**Material shown:**

......

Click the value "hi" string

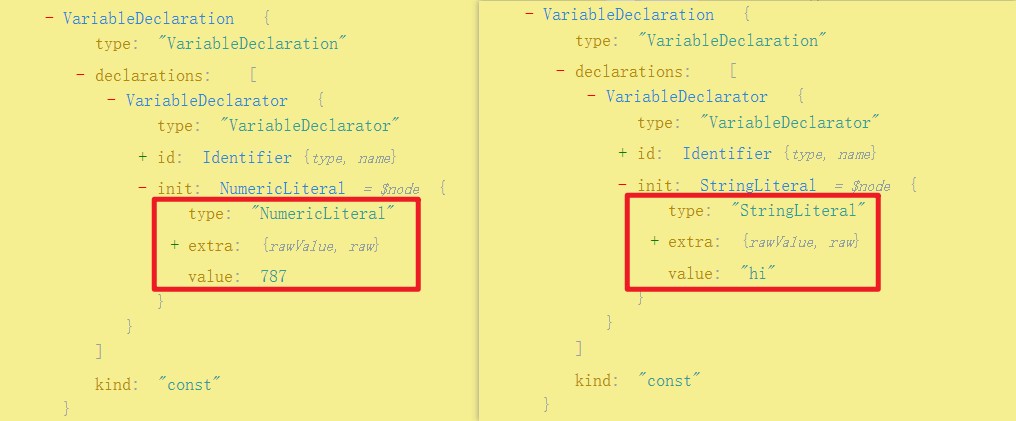(757, 273)
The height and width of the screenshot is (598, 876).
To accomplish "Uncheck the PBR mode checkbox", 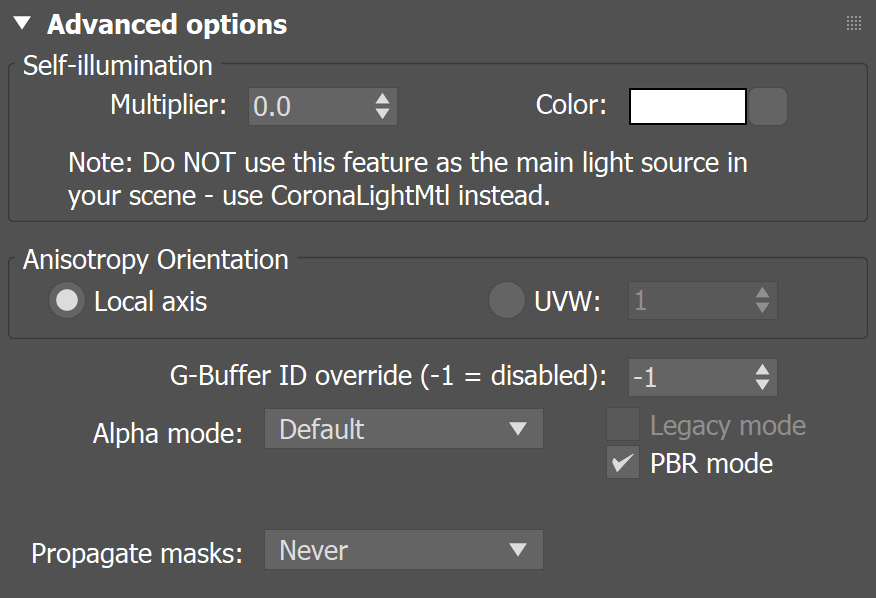I will [622, 463].
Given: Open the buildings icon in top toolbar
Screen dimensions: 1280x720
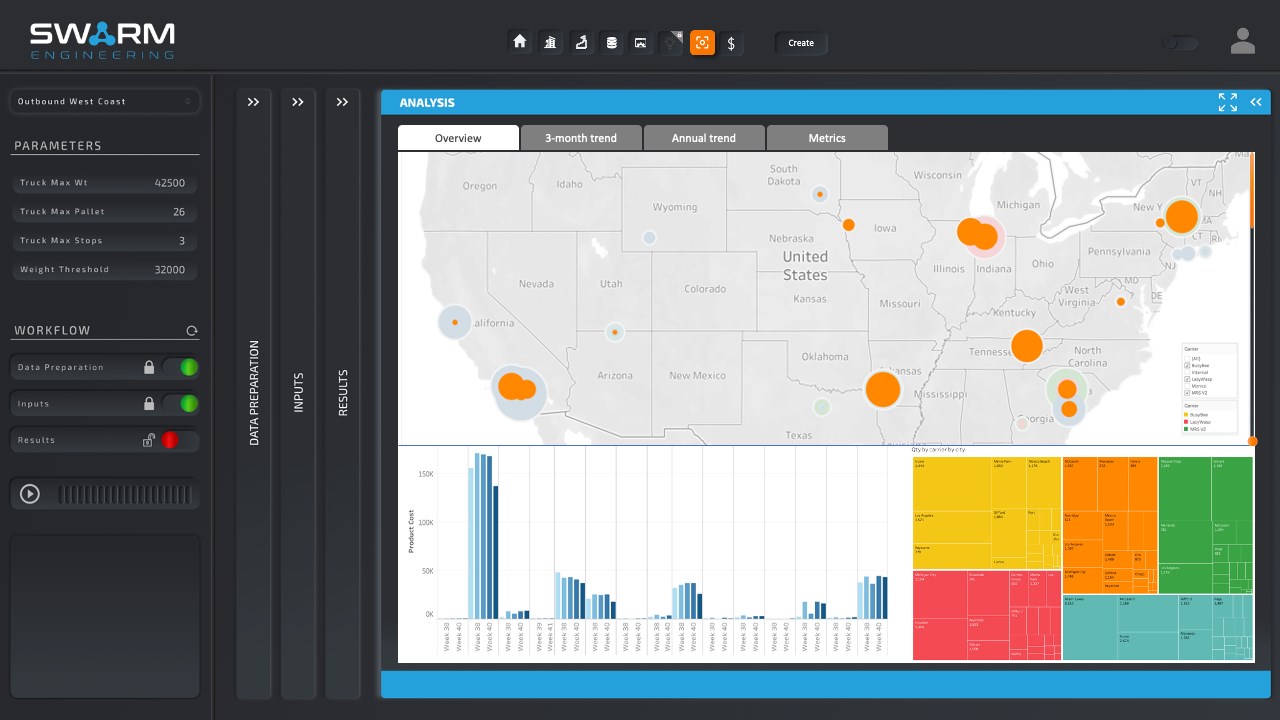Looking at the screenshot, I should click(x=550, y=42).
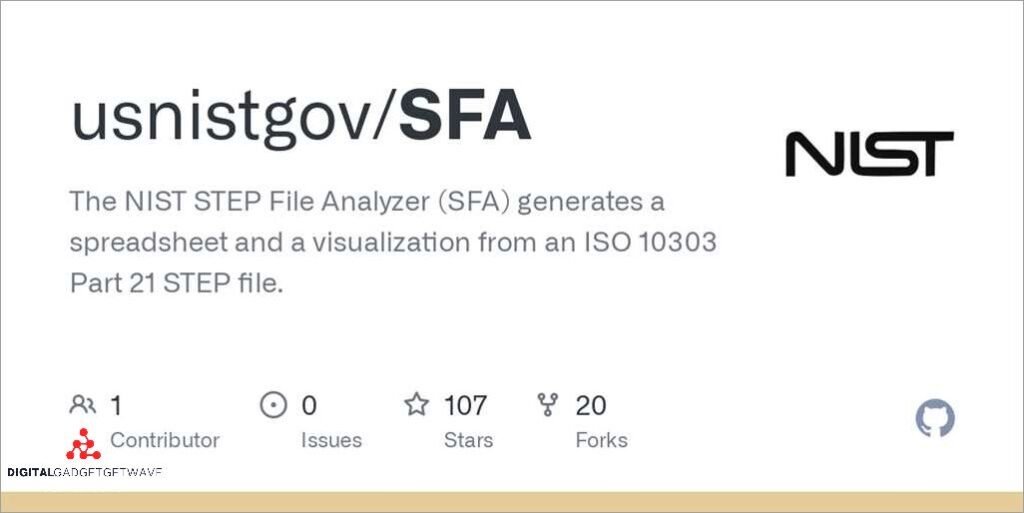1024x513 pixels.
Task: Click the Stars star icon
Action: pyautogui.click(x=416, y=405)
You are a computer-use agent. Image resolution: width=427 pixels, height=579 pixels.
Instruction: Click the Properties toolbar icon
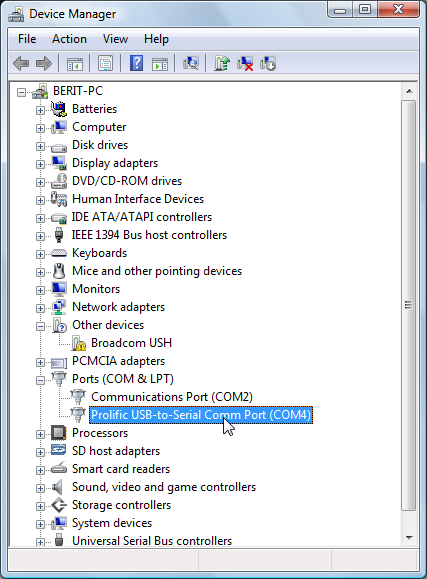(105, 63)
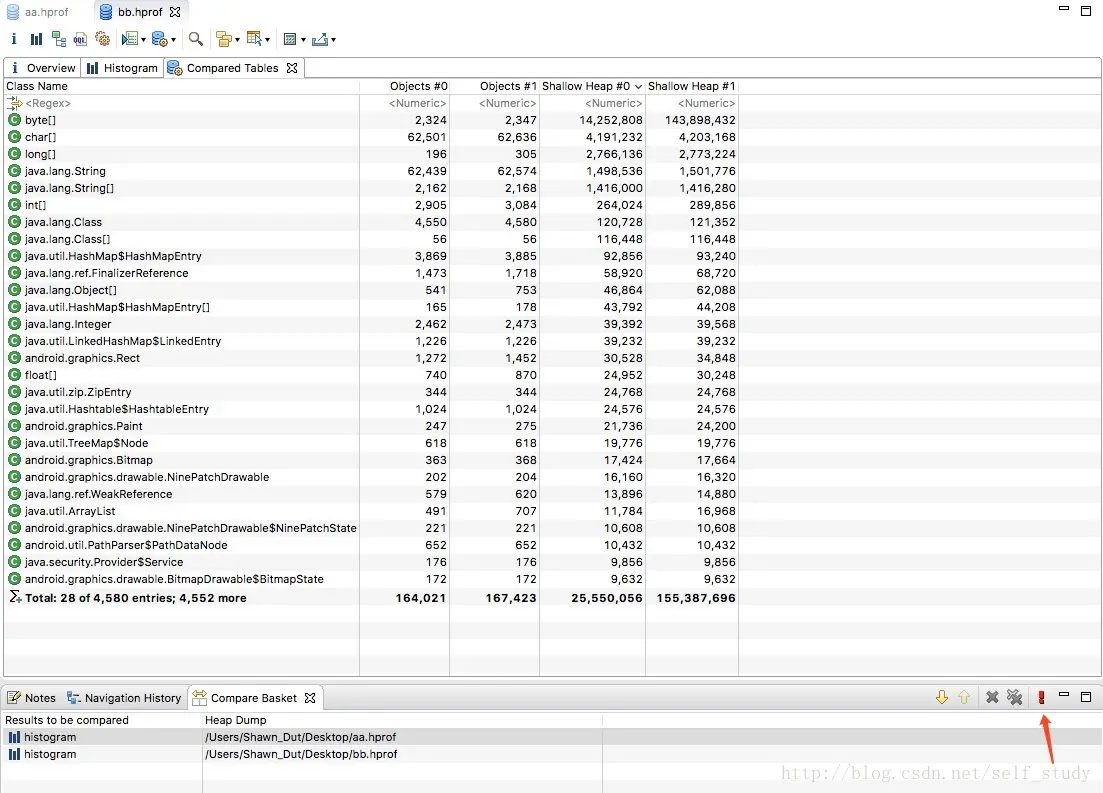Switch to the aa.hprof editor tab
Image resolution: width=1103 pixels, height=793 pixels.
39,12
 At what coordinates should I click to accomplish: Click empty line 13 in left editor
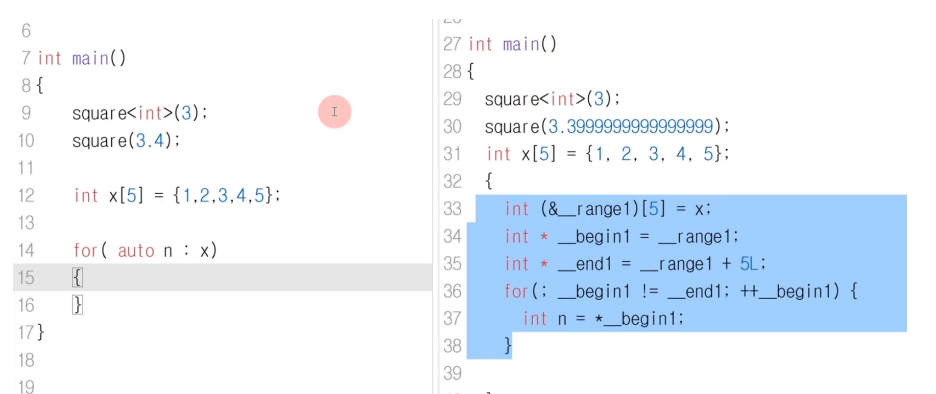pos(222,223)
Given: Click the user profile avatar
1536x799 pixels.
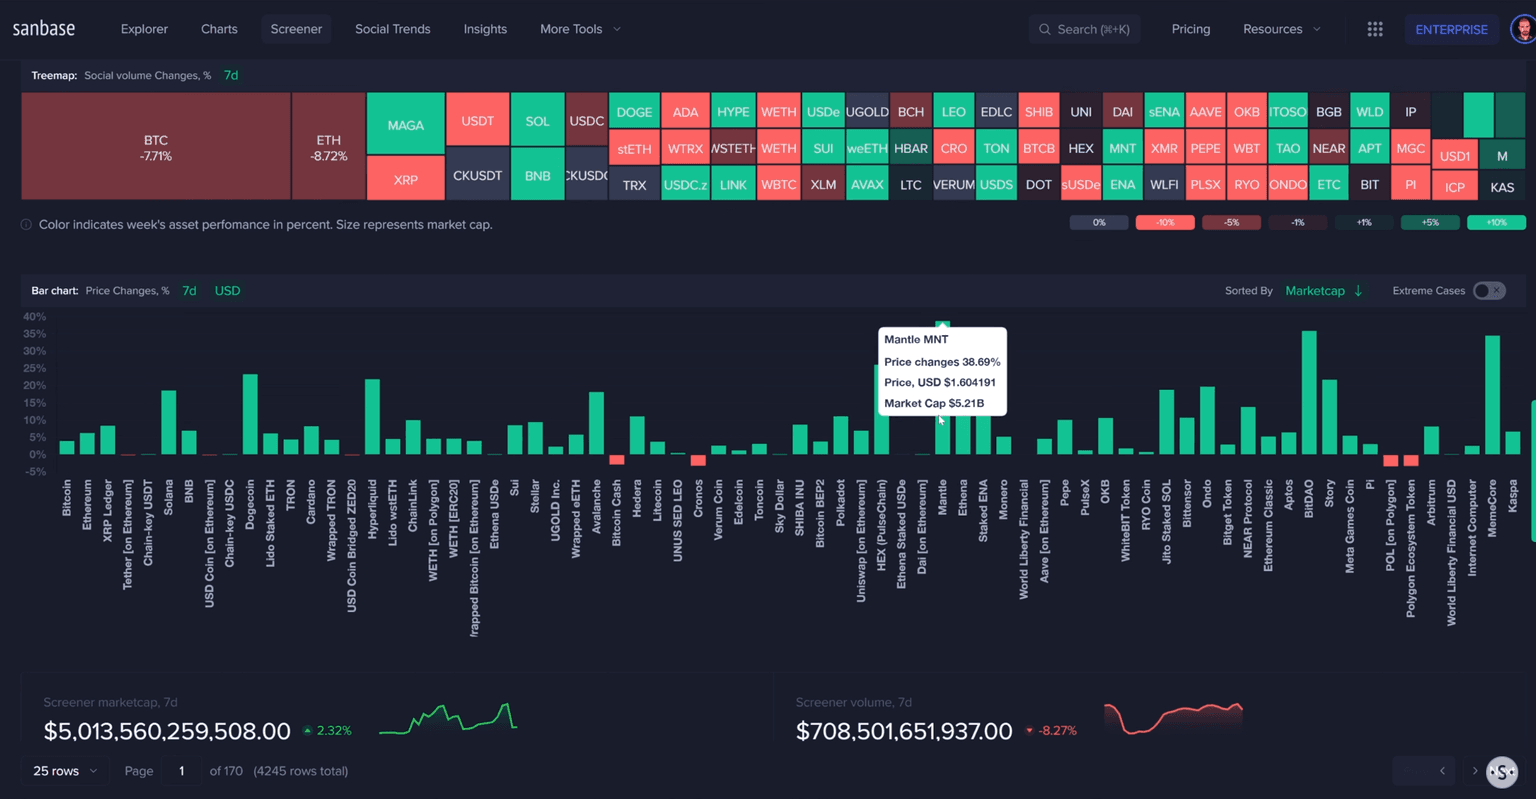Looking at the screenshot, I should tap(1521, 29).
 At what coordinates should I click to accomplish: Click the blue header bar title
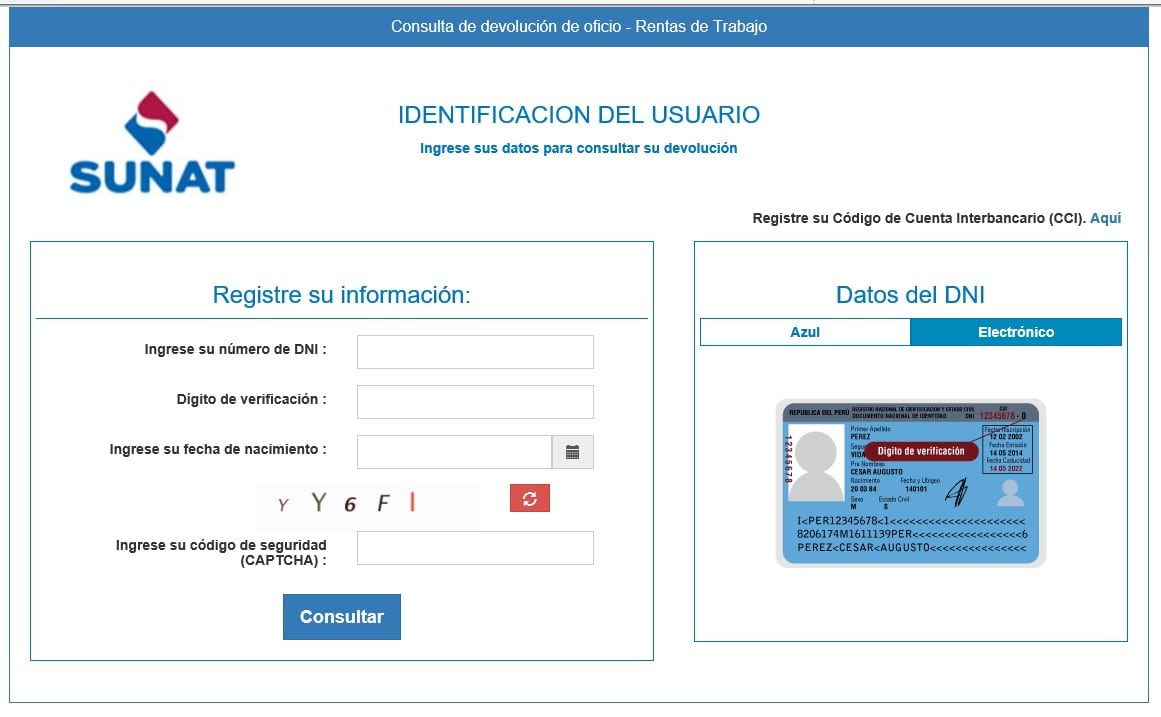click(x=578, y=27)
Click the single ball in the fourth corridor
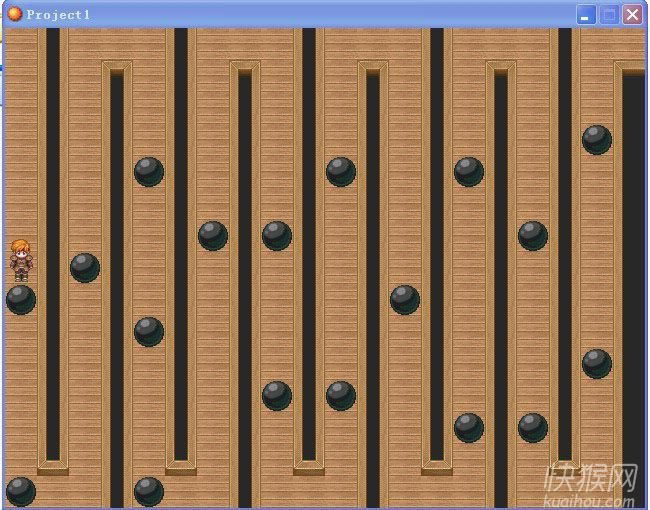Image resolution: width=650 pixels, height=510 pixels. click(x=213, y=236)
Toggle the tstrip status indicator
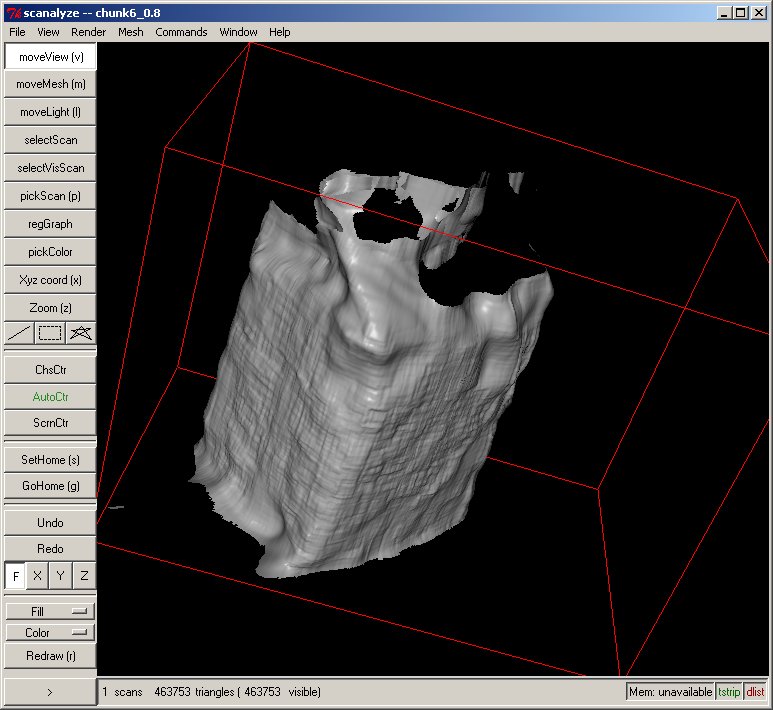Image resolution: width=773 pixels, height=710 pixels. pos(729,692)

......

**Activity:** Please retype exactly the lines from the line containing "At what coordinates should I click to accomplish: Click the" through the final line of the records above, inclusive, leaving out any pictures.

**Exercise result:**
 At what coordinates should I click to accomplish: Click the blue header bar title
click(x=578, y=27)
Click the single ball in the fourth corridor
Image resolution: width=650 pixels, height=510 pixels. click(x=213, y=236)
Toggle the tstrip status indicator
Image resolution: width=773 pixels, height=710 pixels. pos(729,692)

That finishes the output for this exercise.